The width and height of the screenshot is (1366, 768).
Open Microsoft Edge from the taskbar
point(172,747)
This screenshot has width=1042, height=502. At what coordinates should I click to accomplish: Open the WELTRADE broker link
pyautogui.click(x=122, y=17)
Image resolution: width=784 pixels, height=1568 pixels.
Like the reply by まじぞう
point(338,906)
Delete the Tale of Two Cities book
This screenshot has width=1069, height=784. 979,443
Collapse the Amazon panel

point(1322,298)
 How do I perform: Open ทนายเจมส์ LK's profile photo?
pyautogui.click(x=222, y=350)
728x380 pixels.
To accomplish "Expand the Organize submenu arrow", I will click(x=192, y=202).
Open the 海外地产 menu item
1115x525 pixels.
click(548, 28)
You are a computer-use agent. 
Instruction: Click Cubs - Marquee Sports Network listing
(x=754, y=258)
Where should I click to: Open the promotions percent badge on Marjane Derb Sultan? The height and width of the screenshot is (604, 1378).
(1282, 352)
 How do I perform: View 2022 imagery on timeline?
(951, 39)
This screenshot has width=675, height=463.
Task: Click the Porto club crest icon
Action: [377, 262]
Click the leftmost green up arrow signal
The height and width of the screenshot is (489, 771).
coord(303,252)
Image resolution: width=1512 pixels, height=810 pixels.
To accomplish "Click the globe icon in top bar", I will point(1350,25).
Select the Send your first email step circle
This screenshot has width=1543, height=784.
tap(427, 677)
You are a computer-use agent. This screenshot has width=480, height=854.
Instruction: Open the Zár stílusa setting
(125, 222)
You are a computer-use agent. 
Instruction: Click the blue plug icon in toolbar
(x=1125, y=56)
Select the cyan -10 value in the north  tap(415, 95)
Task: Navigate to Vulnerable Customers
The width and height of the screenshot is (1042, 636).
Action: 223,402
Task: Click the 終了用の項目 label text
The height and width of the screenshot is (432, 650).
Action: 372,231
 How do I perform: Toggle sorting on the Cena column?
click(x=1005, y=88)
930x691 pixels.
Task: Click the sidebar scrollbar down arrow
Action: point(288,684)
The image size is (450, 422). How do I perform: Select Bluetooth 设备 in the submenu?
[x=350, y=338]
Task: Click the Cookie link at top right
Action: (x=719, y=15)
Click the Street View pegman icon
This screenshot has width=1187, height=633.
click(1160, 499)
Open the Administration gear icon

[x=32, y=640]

***

• [Problem requirements] Search the entries for the string "resolution" and copy each line where it occurs.

• [Solution below]
Image resolution: width=784 pixels, height=1568 pixels.
Image resolution: width=1512 pixels, height=810 pixels.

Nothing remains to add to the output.